SEGURANçA
Conselho Executivo aprova documentos para Cimeira sobre Paz e Segurança
29/08/2026 21h43
Luanda - O ministro das Relações Exteriores, Téte António, defendeu, este sábado, em Luanda, o reforço dos mecanismos africanos de prevenção e resolução de conflitos, e considerou necessária uma resposta mais concertada e credível dos Estados-membros da União Africana para enfrentar os desafios de paz e segurança no continente.
Téte António falava na abertura da vigésima sexta sessão extraordinária do Conselho Executivo da União Africana, em preparação da vigésima sexta sessão extraordinária da Conferência dos Chefes de Estado e de Governo da organização continental, a realizar-se este domingo, sob o lema “Reforço dos mecanismos de prevenção e resolução de conflitos em África”.
Sublinhou que cabe aos ministros transformar as orientações políticas em propostas concretas, aplicáveis e realistas, capazes de criar condições para que os Chefes de Estado e de Governo tomem decisões destinadas a consolidar a paz, estabilidade e desenvolvimento em África.
Apontou ainda os conflitos prolongados, as instabilidades institucionais, as ameaças transnacionais e as fragilidades económicas e sociais entre os principais desafios que continuam a afectar o continente.
Aprovados documentos
Os ministros dos Negócios Estrangeiros dos Estados-membros da União Africana (UA) aprovaram, este sábado, os documentos a submeter, este domingo, à vigésima primeira sessão extraordinária da Conferência dos Chefes de Estado e de Governo para decisão final.
Segundo o porta-voz do evento, o representante permanente de Angola junto da União Africana, Miguel Bembe, entre os documentos aprovados na vigésima sexta sessão extraordinária do Conselho Executivo da organização continental, realizada este sábado, em Luanda, constam a agenda e o programa da Conferência dos Chefes de Estado e de Governo.

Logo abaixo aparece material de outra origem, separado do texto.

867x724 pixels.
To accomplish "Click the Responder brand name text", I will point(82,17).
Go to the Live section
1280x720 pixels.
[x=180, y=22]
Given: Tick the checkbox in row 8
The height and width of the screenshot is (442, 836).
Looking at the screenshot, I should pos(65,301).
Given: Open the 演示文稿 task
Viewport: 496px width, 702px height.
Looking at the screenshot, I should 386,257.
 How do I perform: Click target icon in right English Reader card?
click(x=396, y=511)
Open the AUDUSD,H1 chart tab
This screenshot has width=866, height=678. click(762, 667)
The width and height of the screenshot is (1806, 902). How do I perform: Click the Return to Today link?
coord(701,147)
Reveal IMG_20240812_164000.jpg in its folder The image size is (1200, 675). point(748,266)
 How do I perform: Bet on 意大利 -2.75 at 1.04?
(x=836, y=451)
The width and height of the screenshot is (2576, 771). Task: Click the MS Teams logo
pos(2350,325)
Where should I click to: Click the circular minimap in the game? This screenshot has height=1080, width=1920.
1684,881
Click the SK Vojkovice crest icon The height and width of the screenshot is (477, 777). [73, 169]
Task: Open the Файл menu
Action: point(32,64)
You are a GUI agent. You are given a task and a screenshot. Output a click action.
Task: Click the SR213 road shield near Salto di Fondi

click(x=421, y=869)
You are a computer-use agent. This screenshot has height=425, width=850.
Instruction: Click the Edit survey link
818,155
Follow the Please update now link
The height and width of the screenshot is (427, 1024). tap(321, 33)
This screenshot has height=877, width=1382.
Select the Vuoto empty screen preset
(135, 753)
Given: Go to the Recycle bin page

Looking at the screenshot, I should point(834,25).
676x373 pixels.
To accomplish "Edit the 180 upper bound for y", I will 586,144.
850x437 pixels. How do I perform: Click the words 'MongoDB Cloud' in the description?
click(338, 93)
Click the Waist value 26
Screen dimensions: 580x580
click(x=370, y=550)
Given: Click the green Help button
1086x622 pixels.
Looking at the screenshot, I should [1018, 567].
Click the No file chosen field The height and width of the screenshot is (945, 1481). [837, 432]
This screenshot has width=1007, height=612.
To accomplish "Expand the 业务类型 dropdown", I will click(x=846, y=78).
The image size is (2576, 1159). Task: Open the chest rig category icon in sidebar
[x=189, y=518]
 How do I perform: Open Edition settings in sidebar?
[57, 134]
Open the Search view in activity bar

De sublinhar que a cimeira vai decorrer sob o lema “Reforço dos Mecanismos de Prevenção e Resolução de Conflitos em África”, e vai dedicar atenção a capacidade das instituições africanas para antecipar tensões, prevenir a escalada de crises e promover soluções político-diplomáticas nas diferentes regiões do continente.
Segundo Miguel Bembe, foram igualmente aprovados os documentos resultantes dos trabalhos preparatórios da Cimeira, nomeadamente a Decisão de Luanda, o Plano de Acção de Luanda e a respectiva Matriz de Implementação.
O diplomata explicou que a aprovação destes instrumentos permite que os Chefes de Estado e de Governo possam analisá-los e adoptá-los durante a Cimeira Extraordinária.
Relativamente aos mecanismos de financiamento para a prevenção e resolução de conflitos em África, Miguel Bembe informou que foram apresentadas várias propostas durante as discussões ministeriais.
“Vamos esperar que estas propostas cheguem à mesa dos Chefes de Estado, que haja uma decisão final, para podermos revelar qual será a decisão relativamente às várias propostas que foram apresentadas aqui e que seguem agora para os Presidentes”, afirmou.
O embaixador destacou, entretanto, a existência de consenso entre os Estados-membros quanto a necessidade de África assumir uma posição de liderança no financiamento das suas próprias decisões e garantir os recursos necessários para a sua operacionalização.
Sublinhou que o continente deve ter voz, não apenas na definição de programas e decisões, mas também assumir a responsabilidade de assegurar a sua implementação.
Miguel Bembe considerou ainda que as discussões decorreram num ambiente cordial e de abertura, salientando que os Estados-membros conseguiram falar “a uma só voz” ao nível ministerial.
“Durante a reunião, África falou a uma só voz a nível dos ministros e temos a certeza de que amanhã também os Chefes de Estado e de Governo falarão a uma só voz”, afirmou.